Work task: Go through the data that follows and restate each line exactly as it reads.

Exercise materials:
──────
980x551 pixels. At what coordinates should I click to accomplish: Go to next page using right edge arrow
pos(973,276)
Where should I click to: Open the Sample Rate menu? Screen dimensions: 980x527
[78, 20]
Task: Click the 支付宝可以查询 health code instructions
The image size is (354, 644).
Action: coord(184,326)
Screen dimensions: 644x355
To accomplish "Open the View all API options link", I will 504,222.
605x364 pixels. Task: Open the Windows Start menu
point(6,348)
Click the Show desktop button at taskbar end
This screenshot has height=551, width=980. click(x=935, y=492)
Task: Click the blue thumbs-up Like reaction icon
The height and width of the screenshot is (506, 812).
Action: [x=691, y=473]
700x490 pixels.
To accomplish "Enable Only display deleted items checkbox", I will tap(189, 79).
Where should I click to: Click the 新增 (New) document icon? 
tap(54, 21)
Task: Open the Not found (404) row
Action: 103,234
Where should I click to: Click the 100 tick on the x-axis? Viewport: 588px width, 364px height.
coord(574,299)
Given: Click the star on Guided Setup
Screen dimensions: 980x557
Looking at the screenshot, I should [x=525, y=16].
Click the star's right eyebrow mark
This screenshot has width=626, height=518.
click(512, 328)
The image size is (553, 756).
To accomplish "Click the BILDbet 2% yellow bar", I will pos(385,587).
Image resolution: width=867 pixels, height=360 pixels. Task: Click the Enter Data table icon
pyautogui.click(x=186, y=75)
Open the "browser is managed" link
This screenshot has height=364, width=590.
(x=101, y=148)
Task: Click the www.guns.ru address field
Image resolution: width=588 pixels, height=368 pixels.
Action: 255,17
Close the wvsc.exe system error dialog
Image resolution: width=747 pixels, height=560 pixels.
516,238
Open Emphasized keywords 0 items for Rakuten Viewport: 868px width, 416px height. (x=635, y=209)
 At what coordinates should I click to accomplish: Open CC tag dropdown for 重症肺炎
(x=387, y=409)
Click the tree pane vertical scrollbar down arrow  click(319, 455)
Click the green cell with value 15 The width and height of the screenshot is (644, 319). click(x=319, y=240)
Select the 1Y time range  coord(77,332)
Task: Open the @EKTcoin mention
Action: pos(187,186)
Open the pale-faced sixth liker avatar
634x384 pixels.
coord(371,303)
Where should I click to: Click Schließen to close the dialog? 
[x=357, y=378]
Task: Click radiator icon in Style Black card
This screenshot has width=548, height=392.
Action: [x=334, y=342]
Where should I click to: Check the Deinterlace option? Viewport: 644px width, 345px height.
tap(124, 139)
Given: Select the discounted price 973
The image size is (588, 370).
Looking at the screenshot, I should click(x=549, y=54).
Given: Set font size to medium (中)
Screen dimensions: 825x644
──────
Output:
980x551 pixels. At what coordinates should I click to accomplish: Go to next page using right edge arrow
pos(973,276)
Where should I click to: Open the Sample Rate menu? Screen dimensions: 980x527
[78, 20]
Task: Click the 支付宝可以查询 health code instructions
The image size is (354, 644).
Action: coord(184,326)
Screen dimensions: 644x355
To accomplish "Open the View all API options link", I will 504,222.
605x364 pixels. Task: Open the Windows Start menu
point(6,348)
Click the Show desktop button at taskbar end
This screenshot has height=551, width=980. click(x=935, y=492)
Task: Click the blue thumbs-up Like reaction icon
The height and width of the screenshot is (506, 812).
Action: [x=691, y=473]
700x490 pixels.
To accomplish "Enable Only display deleted items checkbox", I will tap(189, 79).
Where should I click to: Click the 新增 (New) document icon? 
tap(54, 21)
Task: Open the Not found (404) row
Action: 103,234
Where should I click to: Click the 100 tick on the x-axis? Viewport: 588px width, 364px height.
coord(574,299)
Given: Click the star on Guided Setup
Screen dimensions: 980x557
Looking at the screenshot, I should [x=525, y=16].
Click the star's right eyebrow mark
This screenshot has width=626, height=518.
click(512, 328)
The image size is (553, 756).
To accomplish "Click the BILDbet 2% yellow bar", I will pos(385,587).
Image resolution: width=867 pixels, height=360 pixels. Task: Click the Enter Data table icon
pyautogui.click(x=186, y=75)
Open the "browser is managed" link
This screenshot has height=364, width=590.
(x=101, y=148)
Task: Click the www.guns.ru address field
Image resolution: width=588 pixels, height=368 pixels.
Action: 255,17
Close the wvsc.exe system error dialog
Image resolution: width=747 pixels, height=560 pixels.
516,238
Open Emphasized keywords 0 items for Rakuten Viewport: 868px width, 416px height. (x=635, y=209)
 At what coordinates should I click to accomplish: Open CC tag dropdown for 重症肺炎
(x=387, y=409)
Click the tree pane vertical scrollbar down arrow  click(319, 455)
Click the green cell with value 15 The width and height of the screenshot is (644, 319). click(x=319, y=240)
Select the 1Y time range  coord(77,332)
Task: Open the @EKTcoin mention
Action: pos(187,186)
Open the pale-faced sixth liker avatar
634x384 pixels.
coord(371,303)
Where should I click to: Click Schließen to close the dialog? 
[x=357, y=378]
Task: Click radiator icon in Style Black card
This screenshot has width=548, height=392.
Action: [x=334, y=342]
Where should I click to: Check the Deinterlace option? Viewport: 644px width, 345px height.
tap(124, 139)
Given: Select the discounted price 973
The image size is (588, 370).
Looking at the screenshot, I should click(x=549, y=54).
Given: Set font size to medium (中)
Screen dimensions: 825x644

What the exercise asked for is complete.